III. 1 (1) La méthode et l’histoire du Rosaire en Europe

La méthode

Le mot « rosaire », traduit par nianzhu 念珠 (réciter les perles) en chinois, indique simultanément fois la prière dévotionnelle catholique et le collier de petits perles enfilés que l’on utilise pour réciter cette prière. Étymologiquement, le mot vient du latin – rosarium – une couronne fleurie des roses, qui symbolisent les prières que la Vierge recueillit de ses dévots.227 En français, le mot « chapelet » est souvent utilisé pour indiquer le collier, qui signifie littéralement un petit chapeau de fleurs, aussi symboles des prières mariales. Pour comprendre la règle de cette dévotion, la meilleure référence pour nous est l’introduction du nianzhu en tête de l’ouvrage. On lit sur la première page que « le Rosaire entier contient en total 150 fois la récitation d’Ave Maria et 15 fois de Pater Noster. Il est divisé en trois fen 分 (cycle) de 50 Ave Maria et 5 Pater Noster chacun. » Cette introduction n’a pas précisé que chaque fen est compté sur le chapelet, la forme duquel a été standardisée depuis le XVe siècle – un collier circulaire avec 5 sections : chaque section composée d’une dizaine petits grains pour compter 10 fois d’Ave Maria, divisée par un grain plus grand qui indique une fois de Pater Noster (A6F2). On termine un Rosaire en passant dans ses doigts trois fois le chapelet entier, donc en total quinze dizaines d’Ave Maria.
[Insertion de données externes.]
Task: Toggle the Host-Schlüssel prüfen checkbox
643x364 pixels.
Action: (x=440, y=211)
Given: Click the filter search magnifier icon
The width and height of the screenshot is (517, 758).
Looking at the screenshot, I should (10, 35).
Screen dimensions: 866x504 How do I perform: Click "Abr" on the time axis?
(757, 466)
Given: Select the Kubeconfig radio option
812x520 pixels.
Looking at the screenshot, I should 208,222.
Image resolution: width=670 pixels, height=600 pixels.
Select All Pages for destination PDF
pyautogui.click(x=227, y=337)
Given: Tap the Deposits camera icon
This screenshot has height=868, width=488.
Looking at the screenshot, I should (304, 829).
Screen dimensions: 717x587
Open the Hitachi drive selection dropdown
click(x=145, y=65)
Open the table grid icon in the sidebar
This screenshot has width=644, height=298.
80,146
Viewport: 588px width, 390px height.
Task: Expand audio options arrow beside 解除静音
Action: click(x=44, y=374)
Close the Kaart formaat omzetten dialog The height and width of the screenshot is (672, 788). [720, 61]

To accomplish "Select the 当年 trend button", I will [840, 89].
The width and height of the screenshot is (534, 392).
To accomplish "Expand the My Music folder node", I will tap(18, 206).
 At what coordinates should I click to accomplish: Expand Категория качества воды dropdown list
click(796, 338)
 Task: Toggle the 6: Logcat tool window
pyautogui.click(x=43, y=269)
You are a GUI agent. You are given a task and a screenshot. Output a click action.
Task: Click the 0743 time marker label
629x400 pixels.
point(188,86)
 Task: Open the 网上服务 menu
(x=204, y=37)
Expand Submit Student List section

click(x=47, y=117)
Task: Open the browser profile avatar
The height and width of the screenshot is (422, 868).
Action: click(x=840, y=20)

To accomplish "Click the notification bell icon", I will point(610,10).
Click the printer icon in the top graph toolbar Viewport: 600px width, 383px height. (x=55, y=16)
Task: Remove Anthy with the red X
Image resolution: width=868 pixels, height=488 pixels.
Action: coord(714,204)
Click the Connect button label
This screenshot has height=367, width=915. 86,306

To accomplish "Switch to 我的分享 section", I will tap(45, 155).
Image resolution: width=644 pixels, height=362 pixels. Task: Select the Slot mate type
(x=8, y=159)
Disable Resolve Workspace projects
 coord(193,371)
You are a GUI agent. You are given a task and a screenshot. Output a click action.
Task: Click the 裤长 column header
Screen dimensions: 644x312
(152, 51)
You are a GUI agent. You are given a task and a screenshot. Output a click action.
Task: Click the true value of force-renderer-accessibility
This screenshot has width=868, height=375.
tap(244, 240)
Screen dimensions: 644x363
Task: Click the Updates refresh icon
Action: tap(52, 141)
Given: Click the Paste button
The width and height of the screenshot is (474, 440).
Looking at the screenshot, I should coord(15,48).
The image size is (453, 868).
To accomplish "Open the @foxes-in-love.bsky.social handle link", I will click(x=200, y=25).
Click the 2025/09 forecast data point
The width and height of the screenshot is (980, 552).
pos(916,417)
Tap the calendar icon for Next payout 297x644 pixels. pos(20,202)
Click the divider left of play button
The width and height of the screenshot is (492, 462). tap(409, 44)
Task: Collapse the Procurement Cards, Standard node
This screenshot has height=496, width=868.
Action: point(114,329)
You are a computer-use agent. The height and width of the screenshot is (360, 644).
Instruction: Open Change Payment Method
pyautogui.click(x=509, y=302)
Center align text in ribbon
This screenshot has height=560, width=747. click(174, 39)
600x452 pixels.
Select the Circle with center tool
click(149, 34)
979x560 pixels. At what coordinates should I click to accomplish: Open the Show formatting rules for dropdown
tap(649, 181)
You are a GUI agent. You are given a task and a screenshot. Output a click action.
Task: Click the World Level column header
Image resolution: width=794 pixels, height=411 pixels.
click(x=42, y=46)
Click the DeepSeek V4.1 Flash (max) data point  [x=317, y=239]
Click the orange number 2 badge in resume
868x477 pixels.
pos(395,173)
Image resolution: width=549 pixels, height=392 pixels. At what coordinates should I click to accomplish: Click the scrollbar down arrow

Le Rosaire n’est pas qu’une récitation vocale. Comme l’introduction du nianzhu s’écrit, on « récite l’entier Rosaire de la Sainte Mère et médite sur les quinze mystères, incluant les évènements de la vie de notre Seigneur Jésus. » La récitation est accompagnée de la méditation. Les quinze dizaines d’Ave Maria sont fixées avec les quinze mystères de la vie du Christ et celui de Marie, divisés traditionnellement en trois catégories pour

correspondre aux trois cycles du chapelet : les mystères joyeux sur la naissance et l’enfance de Jésus, les mystères douloureux sur la Passion et la Crucifixion, et les mystères glorieux sur les épisodes dès la Résurrection jusqu’au couronnement de Marie, comme l’on a déjà listé dans le premier chapitre (Tableau 4). 228

227 Duval, 1988, 938.

228 Le pape Jean-Paul II a ajouté en 2002 une nouvelle catégorie de mystère, les « mystères lumineux », qui

consistent des épisodes de la vie évangélique de Jésus, mais ce nouvel ajout ne concerne pas la période et les documents objet de cette étude.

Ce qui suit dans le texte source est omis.